By 1887, Garrison and his family had returned to Millville, New Jersey. With no public institution to care for the intellectually disabled, Garrison and his wife Elizabeth opened their home to seven children in need. Many more families sought their help, which would have exceeded the capacity of their house. Garrison, began to raise money for a larger facility. Vineland, New Jersey, philanthropist, B.D. Maxham was willing to donate a property called the Scarborough Mansion, which sat on 40 acres. Garrison used the mansion and other cash donations to open what was initially called The New Jersey Home for the Education and Care of Feeble-minded Children. Not long after, the school was renamed The New Jersey Training School and later The Training School at Vineland.

Garrison became the school's first superintendent. On March 1, 1888, the seven students living in Garrison's home were transferred to the new facility. By the end of the year, the school had 55 boys and girls in residence. By 1893, the Vineland School employed 11 teachers and had 200 residents. At the time of his death, the Training School had grown to 170 acres and had ten buildings with an estimated worth of $200,000.

Garrison insisted that children be treated with kindness and respect. He believed that they should be taught practical skills so they could lead independent lives. Rather than being housed in dormitories, Garrison believed children should live in smaller, free-standing houses that more closely approximated family life. In 1892, he began moving students into “cottages.” Garrison's approach, which became known as “The Cottage Plan,” came to dominate thinking on custodial care. He diversified the school's curriculum and created a medical staff including a neurologist, an ophthalmologist, a gynecologist, a pathologist, an otologist, a laryngologist, and specialists in speech defects. But Garrison's interests extended beyond the needs of children.

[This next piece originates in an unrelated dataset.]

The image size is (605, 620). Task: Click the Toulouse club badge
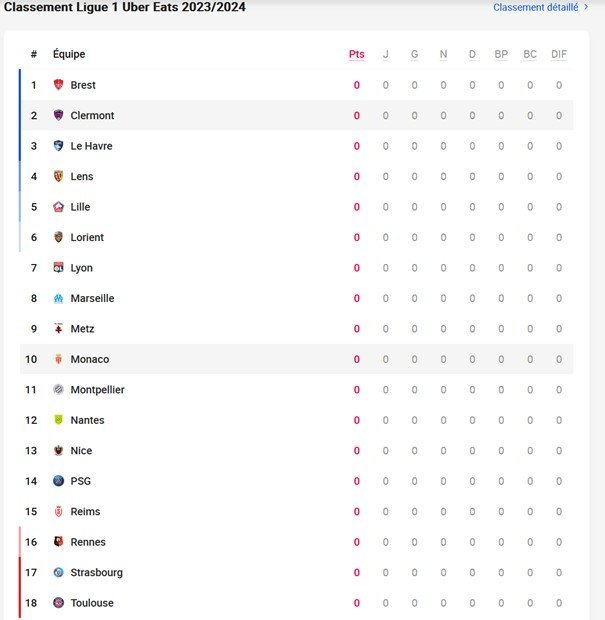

Garrison was instrumental in creating the Vineland Institution for Feeble-minded Women. It provided custodian care for adults and opened in 1888, just across the street from the Training School. He served for six months as that Institution's superintendent until a permanent replacement was selected. In the late nineteenth century, the treatment of epilepsy was in its infancy. In 1896, Garrison persuaded the New Jersey Legislature to appropriate $58,000 to create the State Village for Epileptics in Skillman, New Jersey. Garrison served as a Trustee and Secretary of that institution until his death.

By 1898, Garrison realized that his health was failing, and began a search for someone who could carry on his work at the Training School. He chose Edward R. Johnstone, the Principal of instruction at a similar institution in Indiana. Johnstone, became Vice Principal at Vineland and, upon Garrison's death, succeeded him as Principal. In 1902, he was named superintendent and served in that capacity until his death in 1945. In a 1988 history of the Training School at Vineland, Eugene Dol argued, “it is probably not an exaggeration to say that for the first half of the 20th century it dominated the field of mental retardation worldwide.”